Hi Jim,

I also think that your argument: 'one person can not block'

is valid.

However, I am not alone. I remember people from Norvege, Germany, Ukraine, etc, sharing the concerns or even expressing better than I did.

Perhaps also you!

Fredy Kuenzler - How More Specifics increase your transit bill (and ways to avoid it)

this was a nice talk on Tuesday's plenary, explaining how and why to keep the routing table simpler and smaller - in a little bit different context.

Unfortunately very few "PI+1 activists" attended....

Is the old concensus that we should listen to the others still valid?

You do, I know, but what about these "PI+1 activists"?

Best,

Géza




On Fri, Dec 9, 2011 at 4:08 PM, Jim Reid <jim@rfc1035.com> wrote:
On 9 Dec 2011, at 14:42, Peter Koch wrote:

If it's all about 'one person cannot block' then tell me, how many
would it need?

The same number as it needs in the dnsop WG you chair at IETF Peter. :-)

We both know this is not decided by absolute numbers Peter. The Chair(s) of the relevant WG exercise their best judgement on the position of the WG as a whole. [That's why they get the big bucks. :-)] If they believe there's consensus in the WG, that's the decision. They could decide that one lone voice knows better than the rest of the WG => further discussion or refinement of the proposal is needed. That will depend on the specific circumstances and the nature of that (isolated?) objection.

Note too that the earlier discussion was sparked by the suggestion that there could be no consensus on 2011-02 unless Geza said this was OK. We both know that this is not how RIPE's consensus decision-making process works.

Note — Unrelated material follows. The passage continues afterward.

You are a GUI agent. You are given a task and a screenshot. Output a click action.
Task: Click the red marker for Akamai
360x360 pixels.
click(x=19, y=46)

You might recall how the DNS WG arrived at a consensus response to the DoC proposal for getting the DNS root signed a few years ago and who made the judgement on whether a consensus had been reached. Some people were unhappy or uncomfortable with aspects of that response yet it still managed to emerge as a consensus view of the WG. And ultimately of the RIPE community.